AIM OF THE TASK
Transcribe the passage of the Dreams of a Cryotank page between "Covenant chronology" and "re-released in 2012.", inclusive, without altering a word.

DOCUMENT SEGMENT
───

Studio album by Covenant
- Released: December 1994
- Genre: EBM; electro-industrial;
- Length: 75:08 / 73:40
- Label: Memento Materia
- Producer: Covenant

Covenant chronology
|  | Dreams of a Cryotank (1994) | Sequencer (1996) |

= Dreams of a Cryotank =

Dreams of a Cryotank is Covenant's debut full-length album. It was released in December 1994 by Memento Materia. For all USA releases, the track list was altered slightly. The first USA release was in 1997, and the subsequent re-release by Metropolis Records in 1999.

A limited collector's edition on vinyl records was re-released in 2012.

───

INFORMATION SHOWN
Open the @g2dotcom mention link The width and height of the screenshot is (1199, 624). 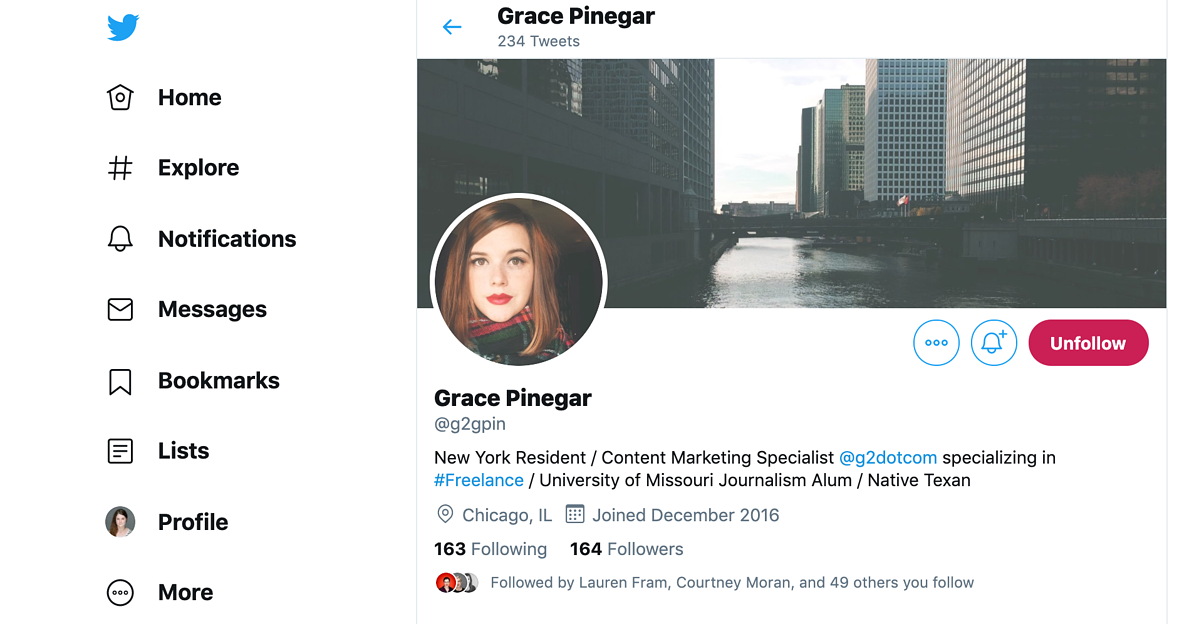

───

RESULT OF THIS EXERCISE
Covenant chronology
|  | Dreams of a Cryotank (1994) | Sequencer (1996) |

= Dreams of a Cryotank =

Dreams of a Cryotank is Covenant's debut full-length album. It was released in December 1994 by Memento Materia. For all USA releases, the track list was altered slightly. The first USA release was in 1997, and the subsequent re-release by Metropolis Records in 1999.

A limited collector's edition on vinyl records was re-released in 2012.